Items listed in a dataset
######

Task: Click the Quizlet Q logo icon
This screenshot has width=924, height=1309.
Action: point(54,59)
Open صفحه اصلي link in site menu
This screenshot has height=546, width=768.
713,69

######

> [EXERCISE]:
The entire set of entries, and nothing else, should be set down exactly.

> [SOLUTION FOR THIS EXERCISE]:
Task: Click the Quizlet Q logo icon
This screenshot has width=924, height=1309.
Action: point(54,59)
Open صفحه اصلي link in site menu
This screenshot has height=546, width=768.
713,69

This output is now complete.